In recent years, many researchers have contributed and provided different methods to identify ship. Zhang et al. (2018) focused on common ships at the marine port of Dongying that have conventional, large, and distinct IMO hull markings, often locally accompanied by Chinese characters. They propose the FCNPR (Fully Convolutional Network based Plate Recognition) approach which use a SSD network to locate ship and complete the text line detection on ship with a full connection neural network. Cropped image containing text is fed into a pretrained classification model which is integrated with AIS information to obtain the recognition result. The shortcoming of this method is that it cannot meet the real-time requirement. To improve the speed of ship identification, Huang et al. (2018) present an end-to-end solution for vessel plate number detection and recognition simultaneously. The network combines a CNN network for detection of vessel plate number region and LSTM with CTC for recognition of vessel plate. But these two researches concerned only large ships with standardized hull markings, with no consideration of that the font and size that are not standardized. To cover this drawback, Wawrzyniak et al. (2022) propose a method based on a combination of different text localization methods and additional processing and comparison of various character strings with existing ship identification data registers. The experiments illustrate that this method can recognize a wide range of vessels of many types using different hull marking rules. In these studies, the task of recognizing vessel plate number is divided into two independent subtasks, text localization in the image and its recognition. Although researchers endeavor to separately improve the accuracy of localization and recognition, these methods cannot be directly applied to USVs because of the higher real-time need in its application scenarios. Since the text recognition model is aimed at typical flat-view and close-range shooting scenarios which cannot perform well in the practical application scenarios for USVs. Furthermore, due to the series connection between the two models, the propagation of error between them as well as an increase in time costs will not be ignored.
As the vessel plate number is generally composed of numbers, it is feasible to identify a single number based on the target detection model and then complete the vessel plate number identification. And the disadvantages caused by using two serial models can be avoided. Therefore, this paper proposes a target detection method to complete the task of vessel plate number recognition.

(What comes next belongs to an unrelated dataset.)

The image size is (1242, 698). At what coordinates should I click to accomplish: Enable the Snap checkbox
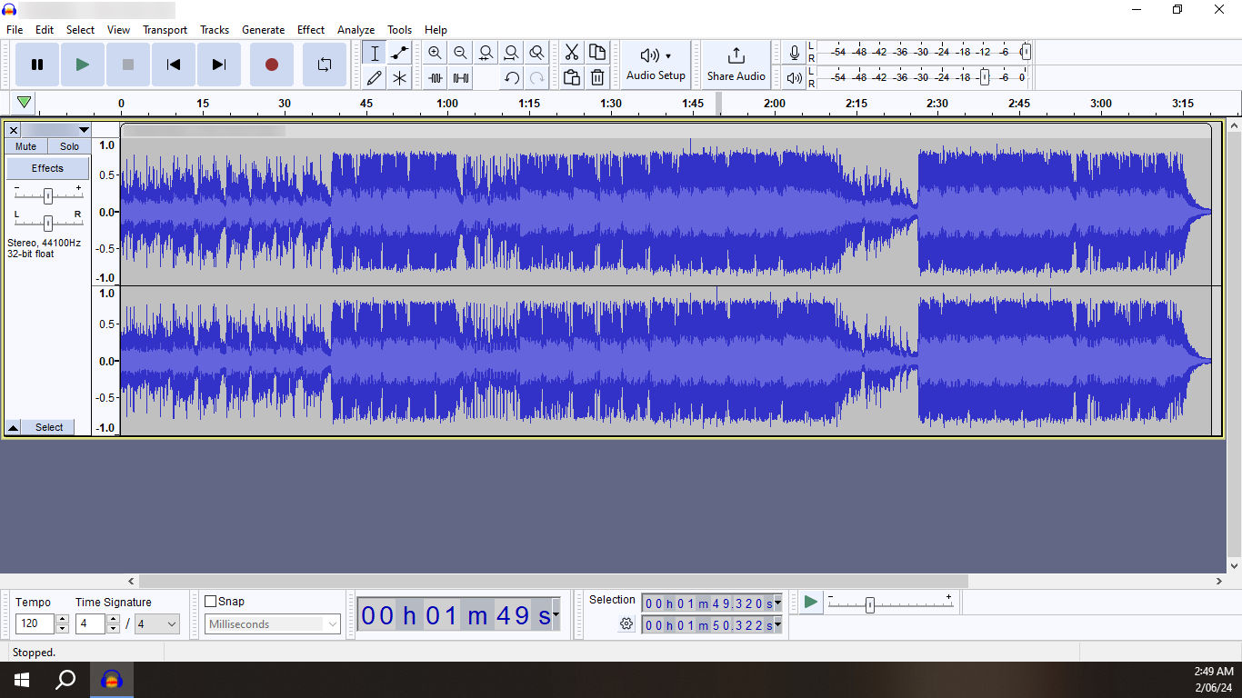(211, 602)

At present, most target detection methods are based on anchor boxes, and these detection methods are divided into single stage and two stages. The two-stage method improves the accuracy through the regional recommendation network, and then forecasts based on the anchor. The representative of two-stage method is R-CNN series network (He et al., 2017). These methods have higher accuracy, but the detection speed is not satisfactory. The single-stage method can predict directly through the anchor, although the accuracy has decreased, it has faster detection speed. Released by Redmon et al. (2016) in 2015, YOLOv1 is the first work of one stage detection. Redmon and Farhadi proposed the YOLOv2 (Redmon and Farhadi, 2017) algorithm in 2017. The author proposes to improve YOLOv1 algorithm from three aspects of more accurate, faster and more recognition, in which the recognition of more objects is expanded to detect 9000 different objects. In 2018, Redmon and Farhadi proposed YOLOv3 (Redmon and Farhadi, 2018), which is an improvement made previously. The biggest improvement features include the use of residual model Darknet-53, and the use of FPN architecture to achieve multi-scale detection. On the original basis, YOLOv4 (Bochkovskiy et al., 2020) and YOLOv5 optimize the backbone network, network training, activation function, loss function, etc.

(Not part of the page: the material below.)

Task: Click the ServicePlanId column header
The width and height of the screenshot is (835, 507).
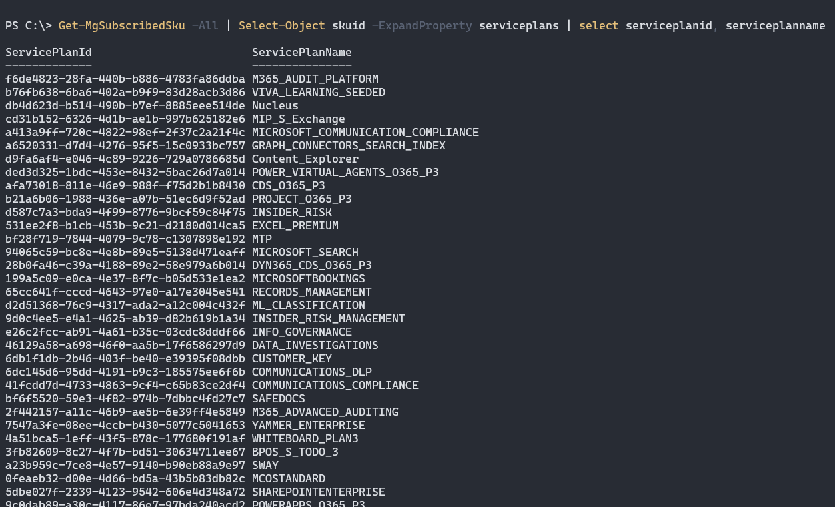Action: coord(48,52)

Motivated by the above observation, this paper developed a method based on YOLOv5 for recognizing vessel plate number in complicated sea environments applied to USVs. The proposed method for recognizing vessel plate numbers differs significantly from previous methods in the following respects:
• As the vessel plate number is smaller than that of ship, the feature of the vessel plate number would be lost during the feature extraction process. In view of this shortcoming, the recursive gated convolution structure is introduced to perform high-order spatial interactions with gated convolutions and recursive designs, which could improve the model's capacity for extracting features.

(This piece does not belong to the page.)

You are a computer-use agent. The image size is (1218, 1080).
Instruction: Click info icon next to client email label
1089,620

• The loss function is reconstructed considering the angle of the vector between the desired regression to improve both the convergence speed and the accuracy of the inference.
• The classification task focuses on the salient region features while the regression task focuses on the edge features. Through shared weights, the coupled detection head performs classification and location simultaneously. However, the conflict between the two tasks reduces accuracy. In this paper, the decoupled detection head is utilized to avoid the conflict between classification and regression.
• The proposed method is an anchor box-based detection method and the anchor boxes which are aligned with the dataset distribution will yield more accurate results. Based on the K-means++ algorithm cluster algorithm, the sizes of anchor boxes are redesigned in this paper.
The main contributions of this paper are summarized as follows. Traditional methods based on localization and recognition models suffer from the high complexity and error propagation between these two models. Therefore, we perform both detection and classification based on the target detection model, deprecating the text recognition stage. The native YOLOv5 performs well in object detection with a high degree of accuracy, while the similarity between single numbers limits its detection and classification capabilities. To guarantee high-quality detection results, the feature extraction part, the loss function and the head part of the model are reconstructed. Different from the previous literature, an innovative one-stage model structure is proposed and designed in this work to complete the ship plate number mission for USVs. The proposed model is implemented on the “Tian Xing” USV platform for testing performance, and the results of the experiments indicate that it performs better than the original model.
The structure of this article is organized as follows: The proposed methods are explained in detail in Section 2. Section 3 presents the experimental results and a discussion. The paper concludes with Section 4.
2. Methods
For electro-optical sensors employed on USVs, the vessel plate number occupies fewer pixels in images leading loss of detail, that further increases the difficulty of regression for detection and classification simultaneously. To cover this drawback, we propose to perform detection on different scales feature layers to improve the performance on vessel plate number recognition. To be specific, we will introduce recursive gated convolution to perform high-order spatial interactions without extra computation in Section 2.1. In addition, the decoupled head strategy will be exploited in Section 2.2 to improve the accuracy of detection. The proposed decouple head for classification and regression can resolve the coupled problem caused by parameter sharing in detect layer. In Section 2.3, the reconstruction of loss function improves the convergence speed and precision by considering the angle of the vector between the desired regression. In Section 2.4, the size of anchor is redesigned to improve the accuracy. Combing the above strategies, the enhanced YOLOv5 has the capacity to detect ship and recognize the vessel plate number simultaneously with more accurate results and faster speed meeting the requirements of application on USVs. The work flow of our detection model in training is shown in Figure 1.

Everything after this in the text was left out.